My hon. Friend the Member for Twickenham (Dr Mathias) made a fantastic maiden speech without notes. She quite rightly paid tribute to the work of Dr Cable, and pointed out that she is the first woman MP for Twickenham. She said that she would put Twickenham first in everything she did. She is against expansion at Heathrow. She talked about culture, sport and science being great strengths, and about how Turner had painted the Thames from his home in her constituency. And of course Twickenham will be hosting the rugby world cup. Fantastic! She might not know that the National Physical Laboratory in Teddington in her constituency contains the centre for carbon measurement, which plays an important part in tackling climate change.

My hon. Friend the Member for Warrington South (David Mowat) is extremely knowledgeable in the area of energy and climate change. He asked how we could get everyone else to do something that came close to the target in our 2008 Climate Change Act of reducing carbon emissions by 80% by 2050. He gave us cause for optimism by mentioning ideas and pointing out what we should be doing. He talked about what we had not done and what we needed to do, and I am grateful to him for his thoughts.

The hon. Member for Bristol East (Kerry McCarthy) spoke passionately about her need to see further and faster decarbonisation. I can assure her that we share her concern and her determination, but we believe that we can achieve decarbonisation with a growing economy. We do not see those two goals as mutually exclusive.

It is clear that the most cost-effective and competitive way to address the severe impacts of climate change is through an international legally binding rules-based agreement covering all 194 countries under the UN framework convention on climate change. Securing an ambitious deal is a priority for the UK Government and we are already working closely with our international counterparts to reach consensus.

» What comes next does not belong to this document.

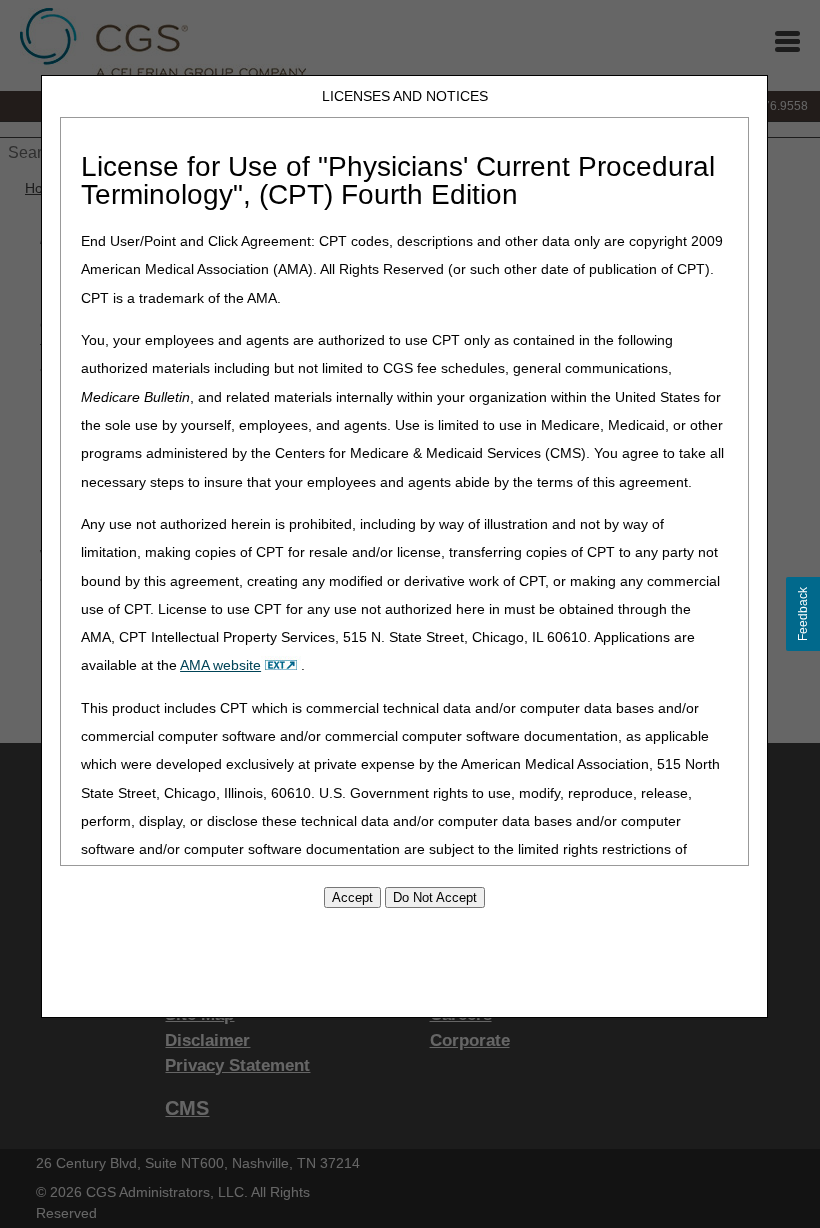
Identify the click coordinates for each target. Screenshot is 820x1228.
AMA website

This can clearly be seen from the G7 summit last weekend, at which the Prime Minister, along with other leaders, prioritised an ambitious climate change package and agreed the language on the need for a deal in Paris on finance and on future ambition. Negotiations will not be easy, but we are making progress and we will work hard to achieve an outcome that keeps the 2º target within reach and puts us on the pathway towards a global low-carbon future.

That this House believes that the UN Framework Convention on Climate Change conference in Paris in 2015 is vital in ensuring that the target of keeping global temperature increases below two degrees is met; further believes that the UK Government should push for ambitious emissions targets for all countries, strengthened every five years on the basis of a scientific assessment of the progress towards the two degrees goal, a goal of net zero emissions in the second half of the century, transparent and universal rules for measuring and reporting emissions, climate change adaptation plans for all countries, and an equitable deal in which richer countries provide support to poorer nations in their efforts to combat climate change; and further notes the importance of making adequate plans for domestic mitigation and adaptation and ensuring communities are protected from the worst effects of climate change, including flooding.